Viele Menschen schüttelten schon den Kopf über mich und mein Verhalten, von manchen erntete ich aber auch Bewunderung. Augenscheinlich polarisiere ich. Vermutlich ist mein Motor anders getaktet. Ich habe Ausdauer wie ein Duracell-Häschen. Ich kann reden wie ein Wasserfall. Insofern bin ich oft extrem in meinem Sein und Tun. Ich mag die Bezeichnung »extrem« eigentlich überhaupt nicht, auch wenn sie manchmal den Nagel auf den Kopf zu treffen scheint. Ich ziehe eine andere Formulierung vor: Ich kann mich mit absoluter Leidenschaft und Hingabe in Sachen verlieren. Oder mich auch gern mal kopfüber hineinstürzen – mit Anlauf und hochgekrempelten Ärmeln. Wenn ich an etwas Gefallen finde, kann ich einen schier unstillbaren Durst entwickeln. Das kann in völlig verschiedene Richtungen gehen und entweder sehr willkommene Früchte tragen oder mich ins Unheil stürzen. Eines Tages entdeckte ich das Laufen. Ich entdeckte es wieder. Wieder, weil ich als Kind schon mit meinem Vater und meinem Bruder lief. Aber als Jugendlicher gibt es nichts Uncooleres, als das zu tun, was der eigene Vater tut. Auf einmal war da etwas, das eigentlich die ganze Zeit vor meiner Nase war, das wie die Antwort auf alle meine Fragen wirkte: das Laufen. Das Ultralaufen. Auch hier ist das »Mehr« Programm. Hier schaffe ich es endlich, meinen Motor an seine Grenzen zu bringen. Hier kann ich endlich ein inneres Gleichgewicht finden. Ich war schon immer süchtig nach mehr. Nach vielem Suchen habe ich mein perfektes Mehr gefunden.
Denn:
»As far back as I can remember,
I always wanted: MEHR!«
#01
Da ist er also. Der letzte Tag. Die letzte Etappe. Wie an jedem Morgen der vergangenen 14 Tage, packe ich auch heute meine große Tasche und zurre sie auf dem Ziehwagen fest, den ich mir um die Hüfte schnalle. Es hat etwas Festliches. Wir sind eine Einheit geworden, dieser Ziehwagen und ich. Wir haben uns kennengelernt. Miteinander leben gelernt. Ab und zu hatten wir auch Differenzen, aber ich hätte es nie ohne ihn geschafft. Er ohne mich übrigens noch viel weniger. Fast 700 Kilometer lang dauerte unsere Freundschaft, und jetzt ist es Zeit für unser letztes Rendezvous. 700 Kilometer zu Fuß, von Utrecht bis nach Karlsruhe. Von meinem neuen Zuhause zu meinem ehemaligen Zuhause. »Home2Home« habe ich die Aktion getauft. Und das Ganze für einen guten Zweck.

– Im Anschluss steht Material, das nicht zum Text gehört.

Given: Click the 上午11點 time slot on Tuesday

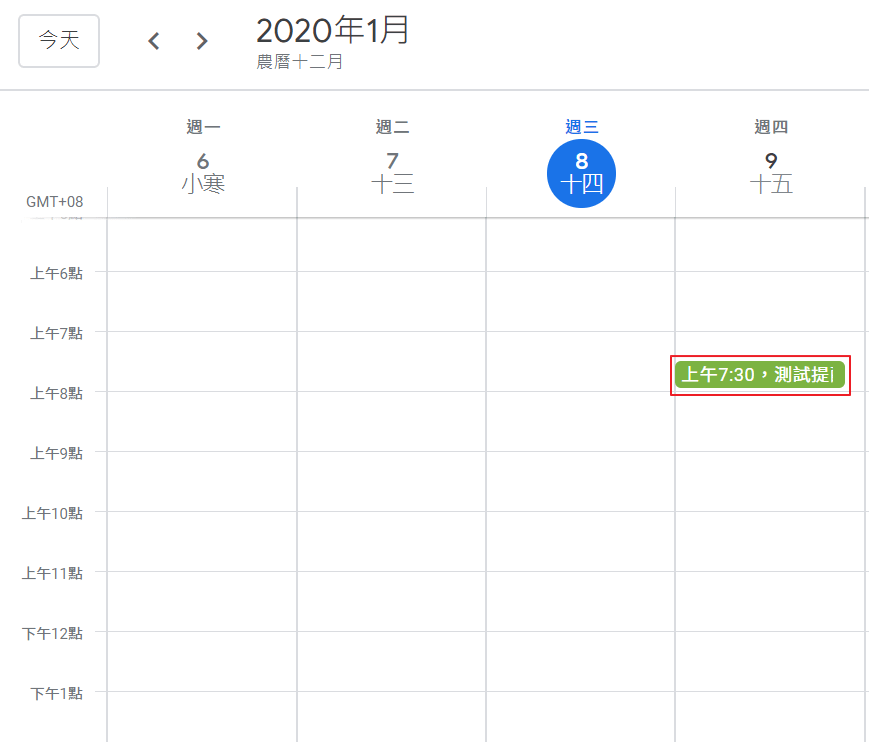Looking at the screenshot, I should [391, 601].
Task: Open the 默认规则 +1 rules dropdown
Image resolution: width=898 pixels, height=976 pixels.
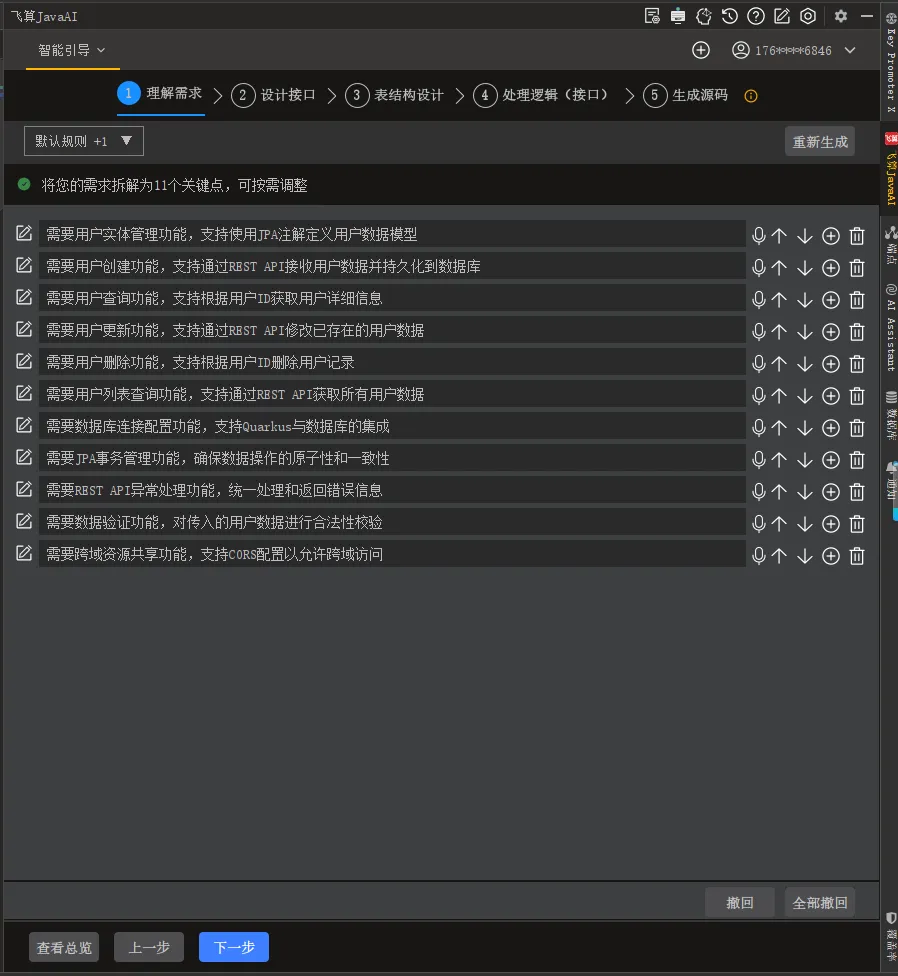Action: pos(84,140)
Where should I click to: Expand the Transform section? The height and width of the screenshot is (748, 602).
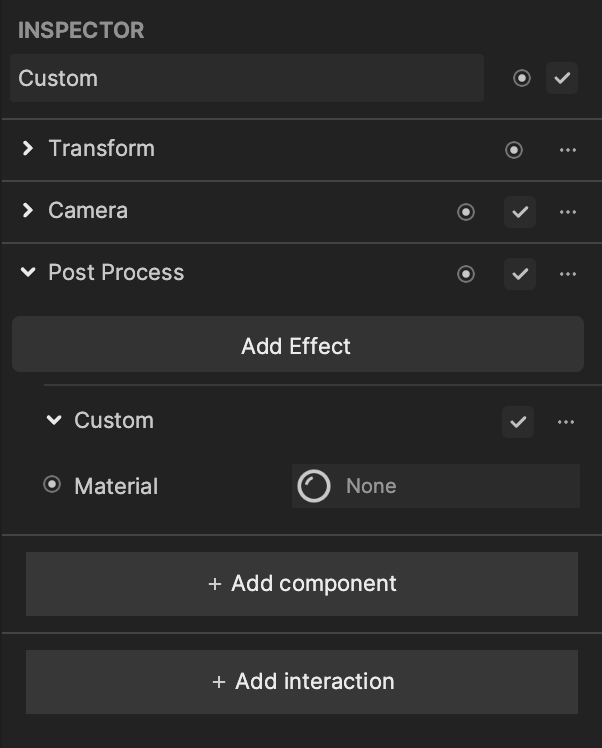(28, 148)
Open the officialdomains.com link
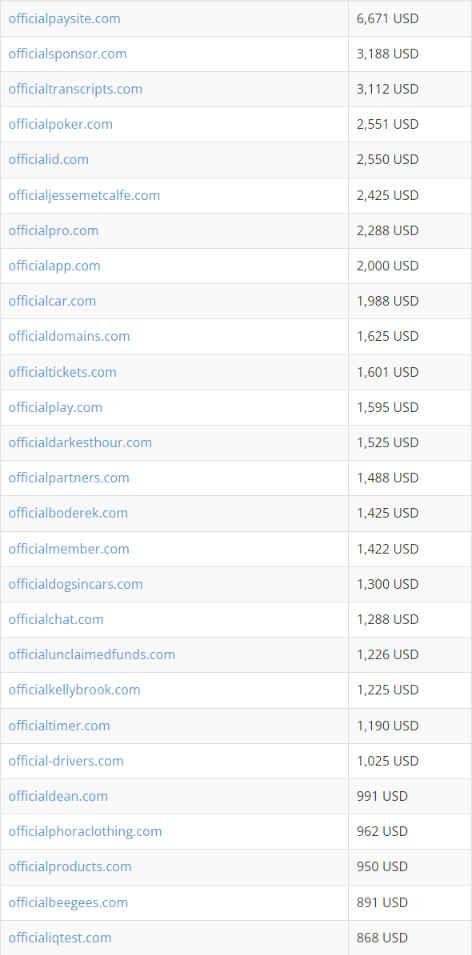Image resolution: width=472 pixels, height=955 pixels. click(x=69, y=336)

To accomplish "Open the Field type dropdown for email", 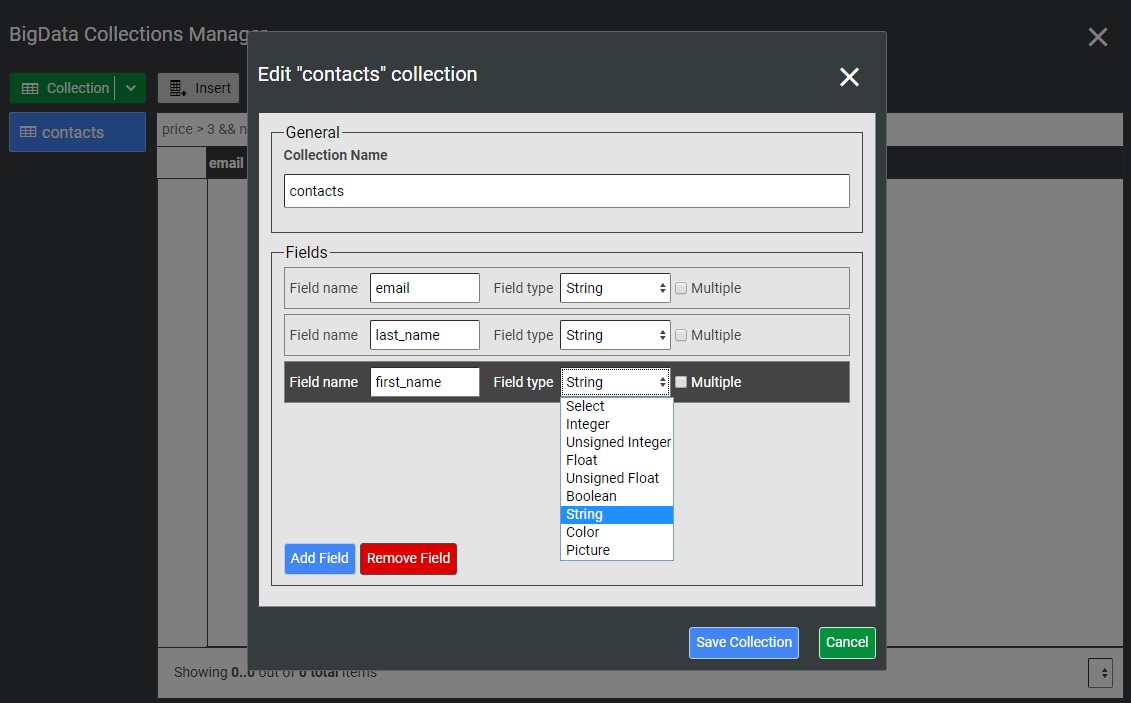I will coord(614,288).
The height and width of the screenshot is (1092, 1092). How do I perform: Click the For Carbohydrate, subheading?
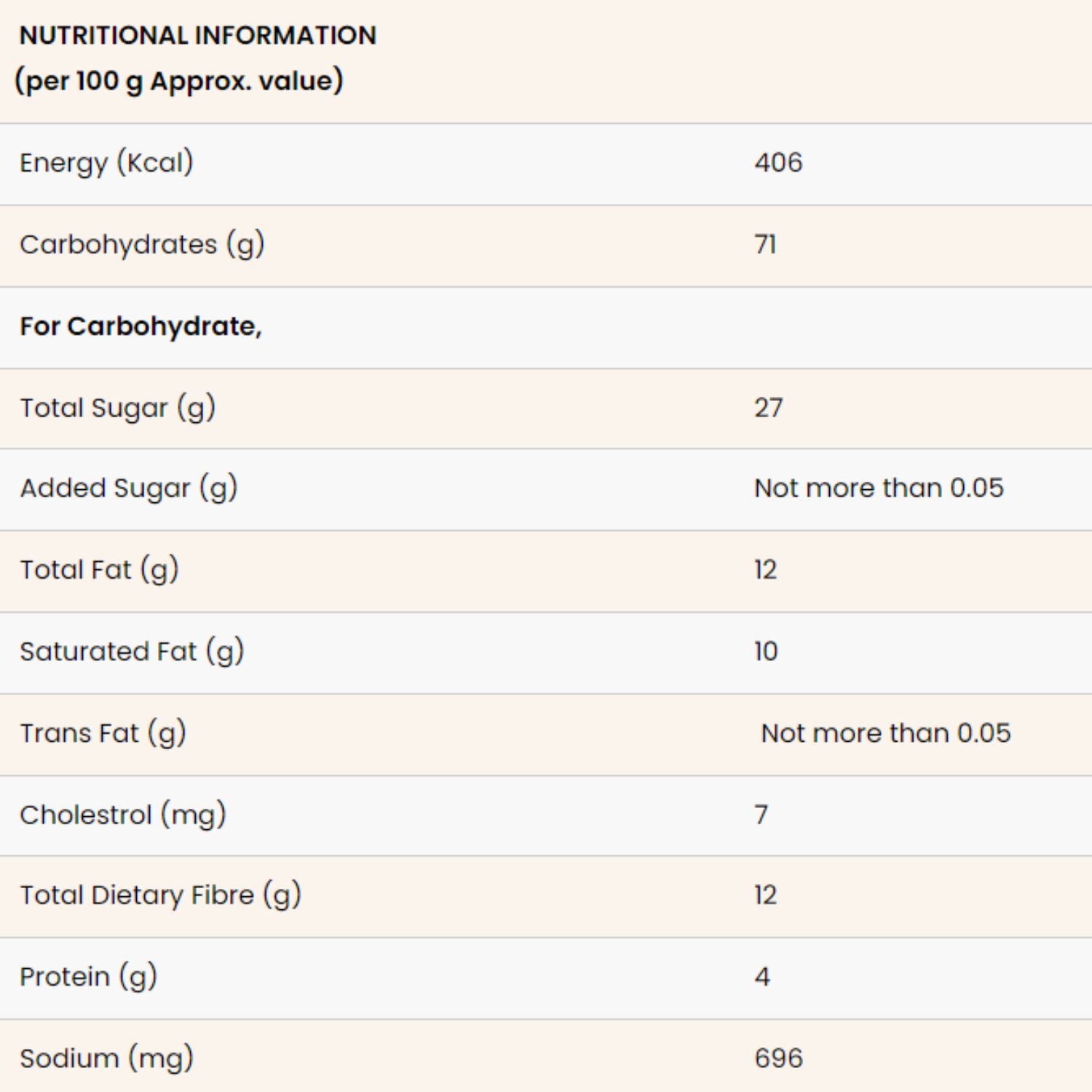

Wenn ich die Zeit fünf Jahre zurückspule, ist das alles absolut surreal. Hätte man dem auf der Couch hängenden Fettsack von damals erzählt, er würde mal zwei Wochen lang jeden Tag fast nur laufen, hätte er laut gelacht. Und wäre wahrscheinlich schon allein dadurch ins Schwitzen geraten. Ich, ausgerechnet ich! Ich war zwar immer ein bewegungsfreudiges Kerlchen, aber ich war auch nie ein Athlet. Ich war nie, auch nicht ein einziges Mal, irgendwo Erster. Ich war nie dieser disziplinierte und ehrgeizige Sportstyp. Und nach der Geburt unserer Kinder bin ich zudem geschwollen! Am ganzen Körper! Als ob ich meiner Frau den Schwangerschaftsbauch nicht gegönnt hätte. Ich musste wohl auch einen haben. Ich hatte mich beinahe aufgegeben. Ein Marathon? Nie im Leben! Und jetzt stehe ich hier am Ende dieses selbst gemachten Laufabenteuers. Am Ende dieser völlig verrückten Challenge, von der ich nie wusste, ob ich mich da nicht völlig übernommen hatte.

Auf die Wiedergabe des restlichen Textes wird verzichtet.